Après d’interminables minutes de progression silencieuse, ils parvinrent à leur but. Ils se plaquèrent des deux côtés de la fente qui menait dans les entrailles de pierre. Brusquement, les hurlements des chiens explosèrent et ils se précipitèrent dans la grotte, éclairée de flambeaux. Une puanteur les saisit à la gorge, mélange d’excréments, d’urine et de charogne.

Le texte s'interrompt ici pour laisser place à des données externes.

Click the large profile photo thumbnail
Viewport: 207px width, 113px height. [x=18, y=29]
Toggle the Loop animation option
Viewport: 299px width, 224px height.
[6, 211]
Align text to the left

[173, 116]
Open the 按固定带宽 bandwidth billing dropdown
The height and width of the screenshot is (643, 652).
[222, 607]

Une sorte de petite salle, formation naturelle, se poursuivait par un boyau qui descendait en pente douce dans les entrailles de la terre. Les aboiements provenaient de plus loin. La topographie faisait de l’endroit un véritable coupe-gorge. Une fois engagés l’un derrière l’autre dans le couloir de roche, ils auraient les plus grandes difficultés à reculer précipitamment.

Béatrice chuchota :

— Il serait suicidaire de nous enfoncer tous deux. Je passe la première. D’autant que tu es trop grand et massif pour te pouvoir défendre avec aise dans cet étroit conduit.

Il la retint par le bras, secouant la tête en signe de dénégation.

— Non, il va lâcher les chiens. C’est ce que je ferais. Or, sur votre promesse, ils sont à moi.

Béatrice n’eut aucun doute qu’il s’agissait là d’un piètre prétexte. Il craignait pour sa vie à elle et exposait la sienne en échange. De tout autre, elle en aurait pris grave offense. Cependant, elle avait compris que Léon se rachetait auprès d’elle d’un passé dont elle avait pressenti la noirceur et le désespoir. Après un long regard, elle approuva d’un léger mouvement de tête et ordonna à voix basse :

— Brandis un flambeau devant toi et garde ta gorge. Débrouille-toi pour ménager un passage à l’un des deux. Qu’il fonce vers moi, je l’attends. (Elle n’hésita qu’un instant et concéda :) Léon… J’ai besoin de toi, mon ami. Ne l’oublie pas.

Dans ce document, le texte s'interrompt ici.